THE PROBLEM
Up to and including the final line, retype each line of the records below, starting with the one that contains "Image resolution: width=868 pixels, height=429".

----- GIVEN DATA -----

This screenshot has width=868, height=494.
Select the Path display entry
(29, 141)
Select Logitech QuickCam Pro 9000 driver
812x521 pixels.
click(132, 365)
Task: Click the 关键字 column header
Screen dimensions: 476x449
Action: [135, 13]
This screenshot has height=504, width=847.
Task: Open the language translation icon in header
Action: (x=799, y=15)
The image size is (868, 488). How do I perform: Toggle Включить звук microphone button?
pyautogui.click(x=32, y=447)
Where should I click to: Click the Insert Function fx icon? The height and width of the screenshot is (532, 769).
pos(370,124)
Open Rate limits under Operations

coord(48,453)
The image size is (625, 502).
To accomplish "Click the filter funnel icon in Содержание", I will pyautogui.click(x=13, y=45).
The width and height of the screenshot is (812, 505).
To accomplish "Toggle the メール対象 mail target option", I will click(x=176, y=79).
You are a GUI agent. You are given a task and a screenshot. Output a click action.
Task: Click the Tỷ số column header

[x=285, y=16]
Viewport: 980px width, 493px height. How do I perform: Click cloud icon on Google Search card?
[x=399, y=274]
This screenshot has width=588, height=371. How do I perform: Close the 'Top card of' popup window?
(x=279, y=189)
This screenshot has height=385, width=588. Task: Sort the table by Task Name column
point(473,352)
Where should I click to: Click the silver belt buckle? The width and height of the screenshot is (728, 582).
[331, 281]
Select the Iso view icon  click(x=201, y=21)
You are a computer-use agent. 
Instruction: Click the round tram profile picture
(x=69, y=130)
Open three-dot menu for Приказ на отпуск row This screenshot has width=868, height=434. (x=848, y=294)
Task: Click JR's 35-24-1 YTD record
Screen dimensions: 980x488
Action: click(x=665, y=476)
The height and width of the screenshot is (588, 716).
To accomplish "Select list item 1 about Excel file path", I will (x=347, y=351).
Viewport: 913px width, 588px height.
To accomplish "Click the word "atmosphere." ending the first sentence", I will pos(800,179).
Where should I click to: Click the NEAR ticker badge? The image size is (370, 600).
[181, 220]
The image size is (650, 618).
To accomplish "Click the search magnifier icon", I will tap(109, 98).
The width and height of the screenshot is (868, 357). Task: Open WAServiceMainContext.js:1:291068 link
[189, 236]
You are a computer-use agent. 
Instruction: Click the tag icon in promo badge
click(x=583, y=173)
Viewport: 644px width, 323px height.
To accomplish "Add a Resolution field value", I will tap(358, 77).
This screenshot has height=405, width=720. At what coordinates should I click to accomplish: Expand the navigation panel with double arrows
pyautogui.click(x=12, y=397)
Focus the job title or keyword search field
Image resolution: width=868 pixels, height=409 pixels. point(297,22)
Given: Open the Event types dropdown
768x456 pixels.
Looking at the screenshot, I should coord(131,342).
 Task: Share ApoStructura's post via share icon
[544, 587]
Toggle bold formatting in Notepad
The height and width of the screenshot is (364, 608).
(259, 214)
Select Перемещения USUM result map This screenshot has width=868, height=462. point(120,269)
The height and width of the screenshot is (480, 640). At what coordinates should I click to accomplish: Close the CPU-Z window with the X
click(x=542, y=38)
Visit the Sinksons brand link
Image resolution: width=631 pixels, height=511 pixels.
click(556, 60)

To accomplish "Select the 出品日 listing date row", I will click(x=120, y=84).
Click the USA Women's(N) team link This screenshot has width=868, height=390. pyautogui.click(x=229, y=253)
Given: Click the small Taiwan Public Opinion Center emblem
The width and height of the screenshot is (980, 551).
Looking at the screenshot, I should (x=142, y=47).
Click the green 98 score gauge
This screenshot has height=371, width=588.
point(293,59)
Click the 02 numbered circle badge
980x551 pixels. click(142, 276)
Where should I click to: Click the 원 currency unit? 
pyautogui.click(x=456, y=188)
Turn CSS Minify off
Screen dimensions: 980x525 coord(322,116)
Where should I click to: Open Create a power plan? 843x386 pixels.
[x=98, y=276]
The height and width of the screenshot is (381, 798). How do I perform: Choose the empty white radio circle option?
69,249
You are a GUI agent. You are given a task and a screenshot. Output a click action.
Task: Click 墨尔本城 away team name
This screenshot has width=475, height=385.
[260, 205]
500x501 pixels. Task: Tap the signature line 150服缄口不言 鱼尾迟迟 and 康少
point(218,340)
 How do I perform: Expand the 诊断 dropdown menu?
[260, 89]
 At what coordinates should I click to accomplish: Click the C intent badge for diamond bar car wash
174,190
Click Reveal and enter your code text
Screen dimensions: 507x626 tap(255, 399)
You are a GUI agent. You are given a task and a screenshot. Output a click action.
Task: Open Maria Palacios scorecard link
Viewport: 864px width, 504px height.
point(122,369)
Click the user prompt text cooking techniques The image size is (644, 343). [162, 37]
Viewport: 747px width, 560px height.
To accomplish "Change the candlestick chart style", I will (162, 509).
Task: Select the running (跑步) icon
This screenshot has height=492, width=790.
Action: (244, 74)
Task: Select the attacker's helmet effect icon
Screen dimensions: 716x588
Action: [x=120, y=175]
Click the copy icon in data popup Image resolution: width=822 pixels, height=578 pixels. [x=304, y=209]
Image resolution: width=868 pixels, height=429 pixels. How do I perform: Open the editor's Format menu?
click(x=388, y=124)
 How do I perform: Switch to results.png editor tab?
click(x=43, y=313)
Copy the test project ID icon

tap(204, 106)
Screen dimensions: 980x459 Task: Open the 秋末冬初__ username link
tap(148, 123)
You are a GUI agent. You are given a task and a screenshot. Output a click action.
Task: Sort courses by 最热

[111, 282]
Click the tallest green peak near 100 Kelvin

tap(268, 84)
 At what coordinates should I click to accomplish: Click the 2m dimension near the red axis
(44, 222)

-----

RESPONSE FOR THIS EXERCISE
Image resolution: width=868 pixels, height=429 pixels. How do I perform: Open the editor's Format menu?
click(x=388, y=124)
 How do I perform: Switch to results.png editor tab?
click(x=43, y=313)
Copy the test project ID icon

tap(204, 106)
Screen dimensions: 980x459 Task: Open the 秋末冬初__ username link
tap(148, 123)
You are a GUI agent. You are given a task and a screenshot. Output a click action.
Task: Sort courses by 最热

[111, 282]
Click the tallest green peak near 100 Kelvin

tap(268, 84)
 At what coordinates should I click to accomplish: Click the 2m dimension near the red axis
(44, 222)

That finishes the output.